Et l’avis de Laura, à l’instar de celui de son frère David, est plus que positif. Sans entrer dans les détails précis de la conversation qu’il a eue avec elle, Bernard Montiel a fait comprendre que la comédienne était elle aussi touchée et bluffée par le phénomène. Loin de voir en lui un usurpateur, elle verrait, comme son frère, un artiste sincère qui fait perdurer la flamme avec respect. Une information qui, selon la presse, “ravira” sans nul doute le principal intéressé.

Cet adoubement, car c’en est un, est tout sauf anodin. Il est lourd de sens et de symbole dans le contexte actuel. En validant le travail de Jean-Baptiste Guégan, le “clan” David et Laura envoie un message puissant. Ils disent au public : “Voici l’héritage que nous aimons. Un héritage vivant, populaire, accessible, porté par un homme simple qui ne cherche pas la gloire pour lui-même mais pour la musique.”

C’est aussi, et peut-être surtout, une manière de reprendre la main sur le “récit” Hallyday. Alors que Laeticia contrôle l’héritage matériel, les droits, les albums posthumes officiels et les expositions, David et Laura, en soutenant Guégan, soutiennent l’héritage immatériel. La voix. L’émotion brute. Ils choisissent de s’allier avec “la voix du peuple”, cet artiste que les fans ont plébiscité par millions, en dehors de tout circuit officiel.

En adoubant Guégan, ils ne font pas que valider un chanteur ; ils valident une forme d’hommage qui échappe totalement au contrôle de leur belle-mère.
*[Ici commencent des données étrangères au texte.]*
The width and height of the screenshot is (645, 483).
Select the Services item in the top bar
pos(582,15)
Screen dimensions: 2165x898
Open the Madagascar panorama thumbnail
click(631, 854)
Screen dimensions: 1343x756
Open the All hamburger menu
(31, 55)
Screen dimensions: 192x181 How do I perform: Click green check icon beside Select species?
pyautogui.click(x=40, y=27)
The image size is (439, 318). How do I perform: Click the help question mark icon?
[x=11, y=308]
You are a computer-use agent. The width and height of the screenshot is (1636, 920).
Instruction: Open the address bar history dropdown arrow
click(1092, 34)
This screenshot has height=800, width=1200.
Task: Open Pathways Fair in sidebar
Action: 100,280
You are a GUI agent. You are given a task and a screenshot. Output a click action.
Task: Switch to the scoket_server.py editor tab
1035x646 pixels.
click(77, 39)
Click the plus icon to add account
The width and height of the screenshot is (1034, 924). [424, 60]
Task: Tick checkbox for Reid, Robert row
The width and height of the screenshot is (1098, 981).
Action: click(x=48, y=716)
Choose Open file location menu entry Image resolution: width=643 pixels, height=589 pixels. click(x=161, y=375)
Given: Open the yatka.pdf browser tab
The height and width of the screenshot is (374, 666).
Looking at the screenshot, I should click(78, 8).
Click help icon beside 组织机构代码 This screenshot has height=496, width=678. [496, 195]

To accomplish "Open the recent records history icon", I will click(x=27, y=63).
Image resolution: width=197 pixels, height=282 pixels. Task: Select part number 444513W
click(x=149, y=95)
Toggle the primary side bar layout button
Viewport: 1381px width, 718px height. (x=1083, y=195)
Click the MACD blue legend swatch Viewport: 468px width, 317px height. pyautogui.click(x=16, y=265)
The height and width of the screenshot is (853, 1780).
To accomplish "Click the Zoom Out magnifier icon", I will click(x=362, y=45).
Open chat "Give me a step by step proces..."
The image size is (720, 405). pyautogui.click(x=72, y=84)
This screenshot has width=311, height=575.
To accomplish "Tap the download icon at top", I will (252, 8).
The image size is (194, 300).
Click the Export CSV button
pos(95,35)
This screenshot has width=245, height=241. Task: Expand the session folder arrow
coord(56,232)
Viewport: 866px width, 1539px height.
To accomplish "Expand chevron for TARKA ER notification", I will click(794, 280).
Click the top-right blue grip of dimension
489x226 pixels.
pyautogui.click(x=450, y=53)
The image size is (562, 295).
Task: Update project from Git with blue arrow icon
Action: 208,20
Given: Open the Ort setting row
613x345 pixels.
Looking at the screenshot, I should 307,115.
C’est un geste d’une intelligence stratégique redoutable : ils se placent du côté des fans, du côté de l’émotion pure, là où Laeticia est souvent perçue comme étant du côté du business et de l’image contrôlée.

Jean-Baptiste Guégan, lui, continue de tracer sa route, avec une prudence de Sioux. Conscient du terrain glissant sur lequel il marche, il s’est toujours gardé de prendre parti. “Je n’ai rien contre Laeticia Hallyday”, a-t-il déjà déclaré, cherchant à calmer le jeu. Il ne veut pas être l’instrument d’une guerre qui n’est pas la sienne. Il veut juste chanter.

Mais le destin en a décidé autrement. Sa voix, ce don du ciel, l’a propulsé au centre d’une saga familiale qui le dépasse. Il n’est plus seulement Jean-Baptiste Guégan, le Breton qui chante Johnny. Il est devenu, aux yeux du public et désormais du clan Smet-Hallyday, le “continuateur”.

La révélation de Bernard Montiel n’est donc pas une simple anecdote people. C’est un acte politique dans la géopolitique du clan Hallyday. C’est la confirmation que pour David et Laura, l’héritage de leur père ne se trouve pas seulement dans un coffre-fort ou sur un testament. Il est dans l’air, sur les ondes, dans la voix de cet homme qui, “si la porte s’ouvre”, pourrait bien devenir un ami de la famille. La porte, semble-t-il, est désormais grande ouverte.